I lost my second little girl last year at 6 months pregnant and as nobody met her I sometimes feel that when I mention her people think I am morbid.When people ask how many children I have I always say two but one is in heaven and I get those funny looks but I will NEVER forget her. I sometimes get my scan photos out and her birth certificate to reassure myself,and I think my husband thinks I am loosing it

horseshoe · 17/07/2006 13:22

I feel I need to say something to acknowledge this thread but I just dont know what

"God bless all of you and your little ones"

triplets · 19/07/2006 22:36

Chocolatepeanut, of course you have two children, and you are right to say so, it may upset or shock those who ask, but remember they did ask you, you cannot deny your daughters little life. It is hard I know, I find it very hard when you have to fill in forms and you cannot put your childs name down because they are not here, it feels such a betrayal. I only know that losing a child is the most painful, cruel thing that can ever happen to you, your life is changed forever, it rebuilds, but always carries a shadow, thats how I feel, and after 12 years I dontnow expect it to change. There will always be a sadness in my life which gets lifted with the love of my children and family and dear friends, can you imagine what it would be like if you didnt have that to help you? I remember reading somewhere it might have been written by a prophet Gabriel Khan or something like that, he had lost his son, he said, a book is still worth reading if one page has been damaged, there is still good to be found in the remaining pages, its true.

moondog · 19/07/2006 22:40

Oh what a deeply affecting thread.
It is so true,we need to stop whingeing about trivialities and hold our babies close.
Dear God AmyJade,words fail me....

Northerner · 21/07/2006 16:35

Oh my word, this thread is heartbraking.
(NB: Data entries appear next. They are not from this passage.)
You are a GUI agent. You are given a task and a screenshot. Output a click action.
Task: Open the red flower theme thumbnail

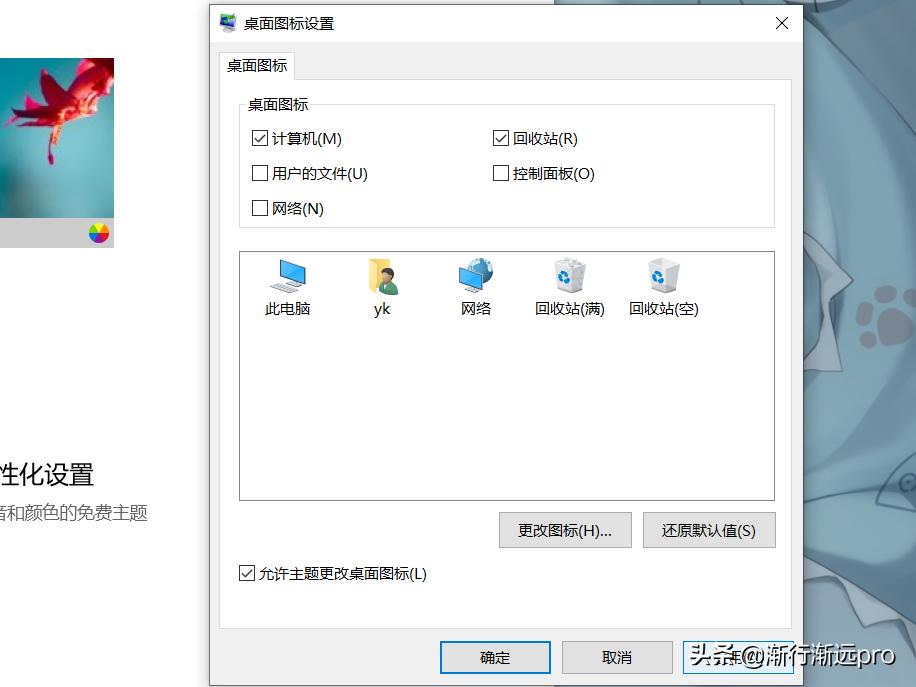point(57,138)
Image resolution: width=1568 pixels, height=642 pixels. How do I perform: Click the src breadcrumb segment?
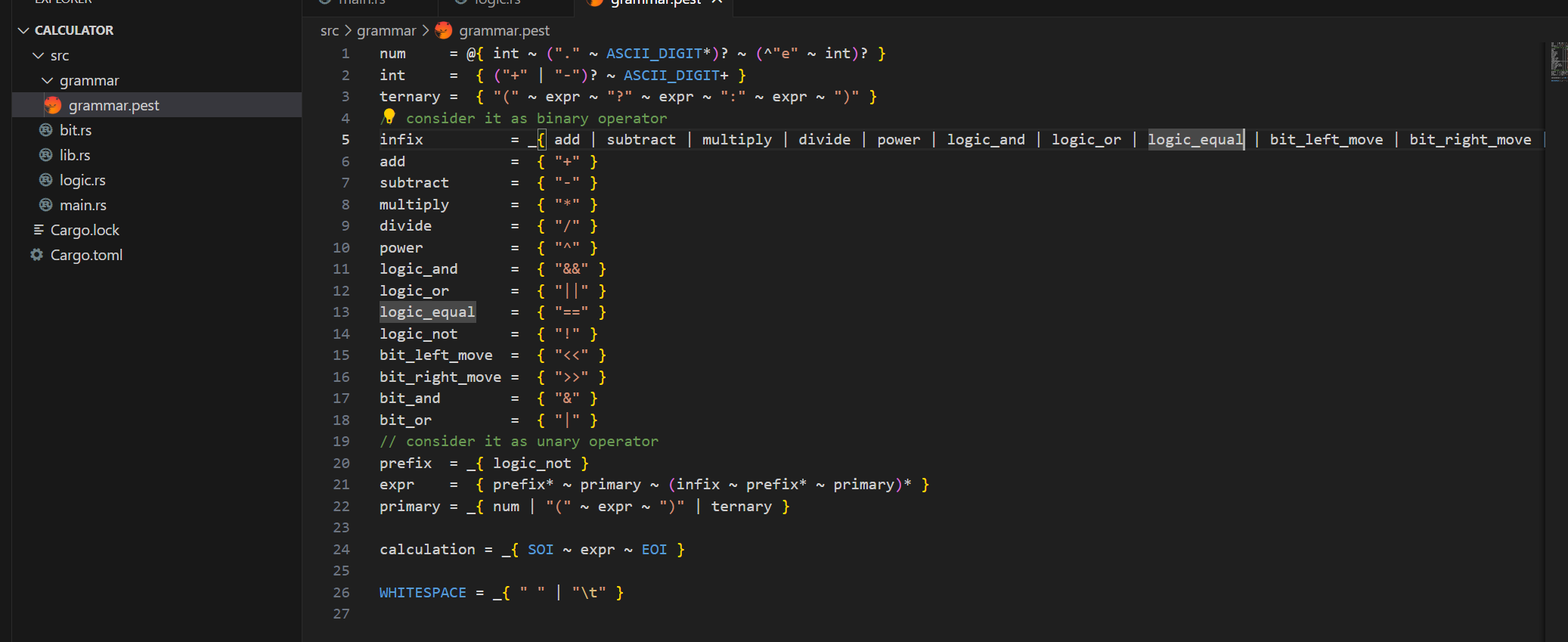[329, 30]
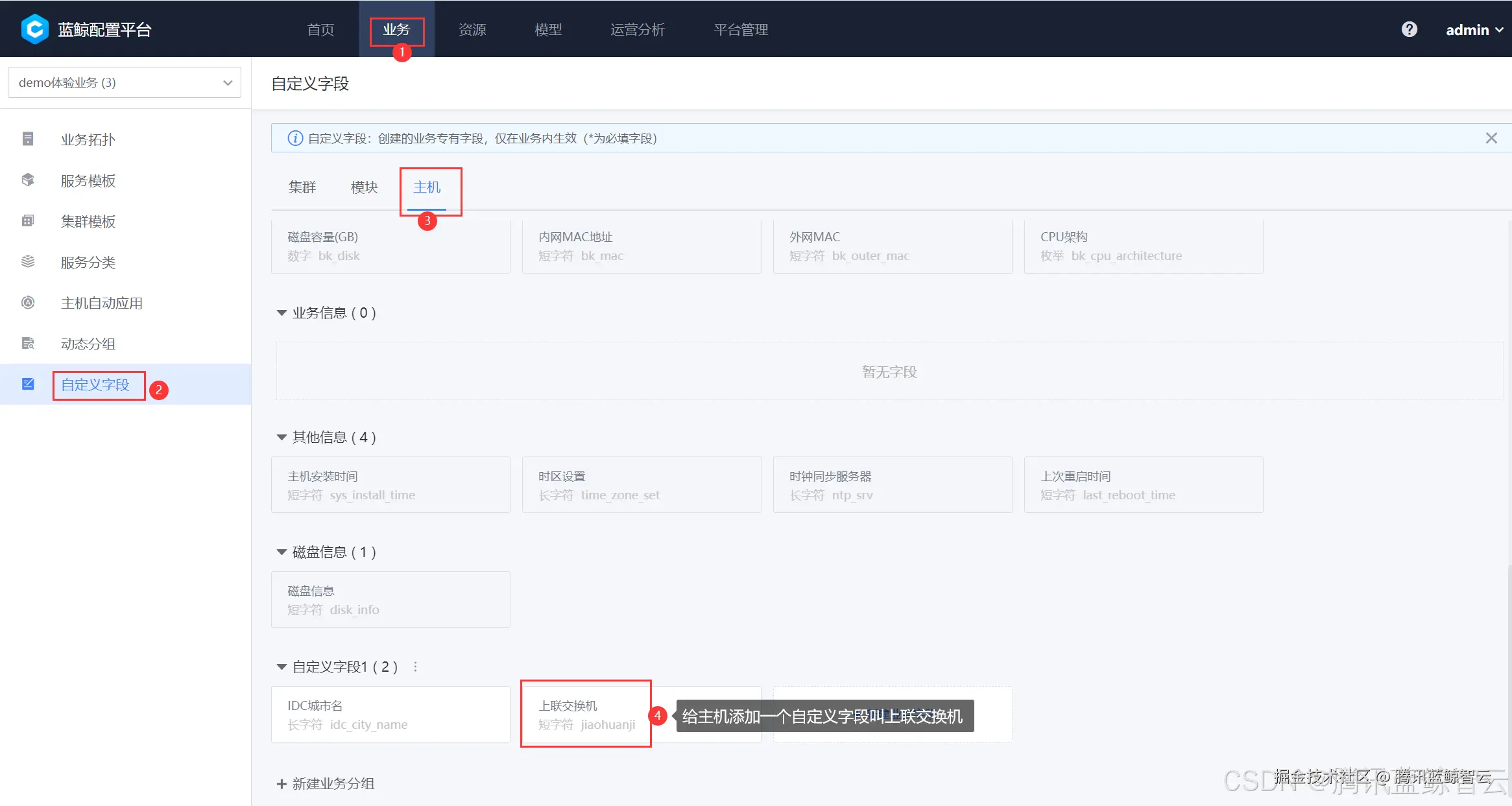Click the 集群模板 sidebar icon
The height and width of the screenshot is (806, 1512).
(x=28, y=220)
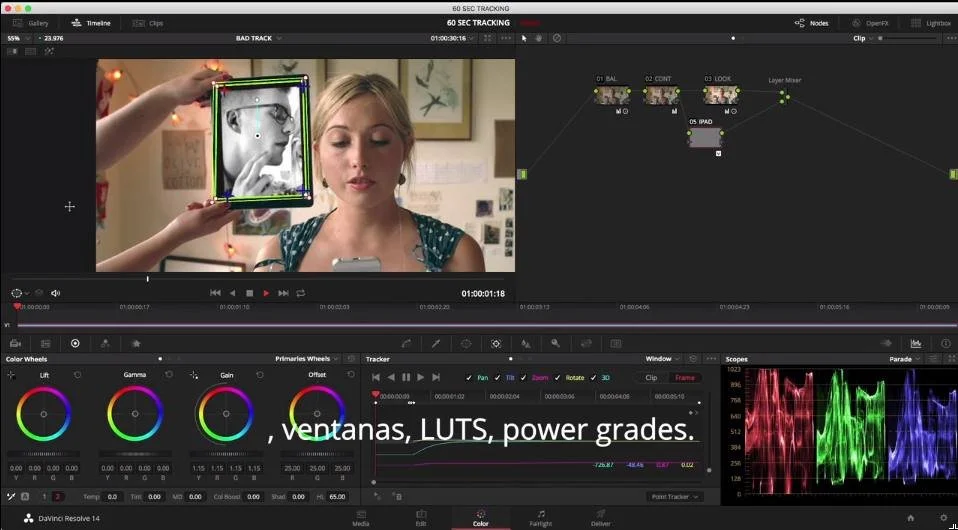
Task: Toggle loop playback in viewer
Action: tap(301, 293)
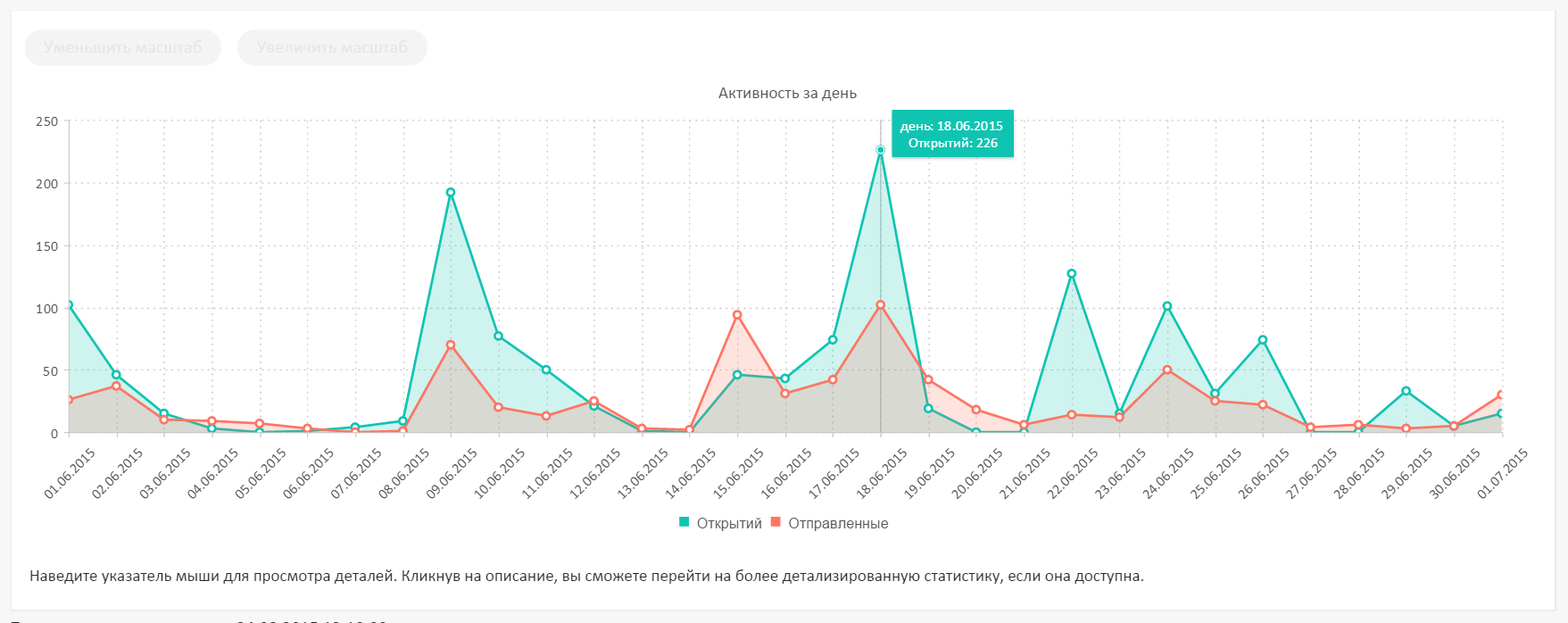This screenshot has width=1568, height=623.
Task: Click the red data point on 15.06.2015
Action: coord(737,315)
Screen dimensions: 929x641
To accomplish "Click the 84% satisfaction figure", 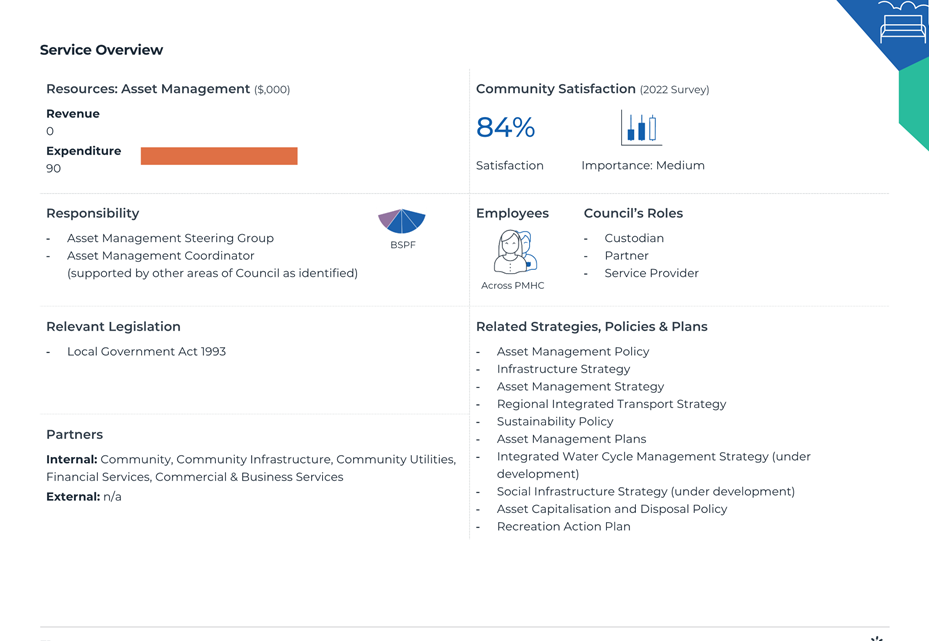I will coord(505,127).
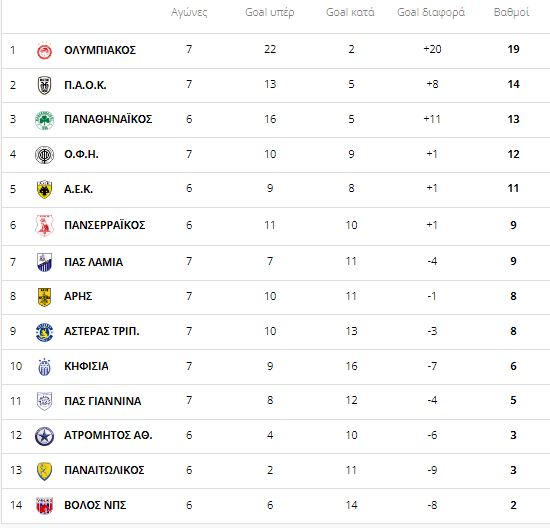Select the ΠΑΣ ΓΙΑΝΝΙΝΑ team row name
The image size is (550, 528).
coord(102,401)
I was having a shit day today and feeling a bit low, mainly about a miscarriage I suffered in April, but wow has this put everything into context for me.

Amyjade, and everyone else who has said goodbye to a precious child, it just brakes my heart thinking how you may feel.

Socci · 22/07/2006 10:03

Message withdrawn

sha11 · 26/09/2006 21:44

amy jade my son was 4 1/2 would be 6 1/2 now. i know exactly how you feel, if you want to chat let me know.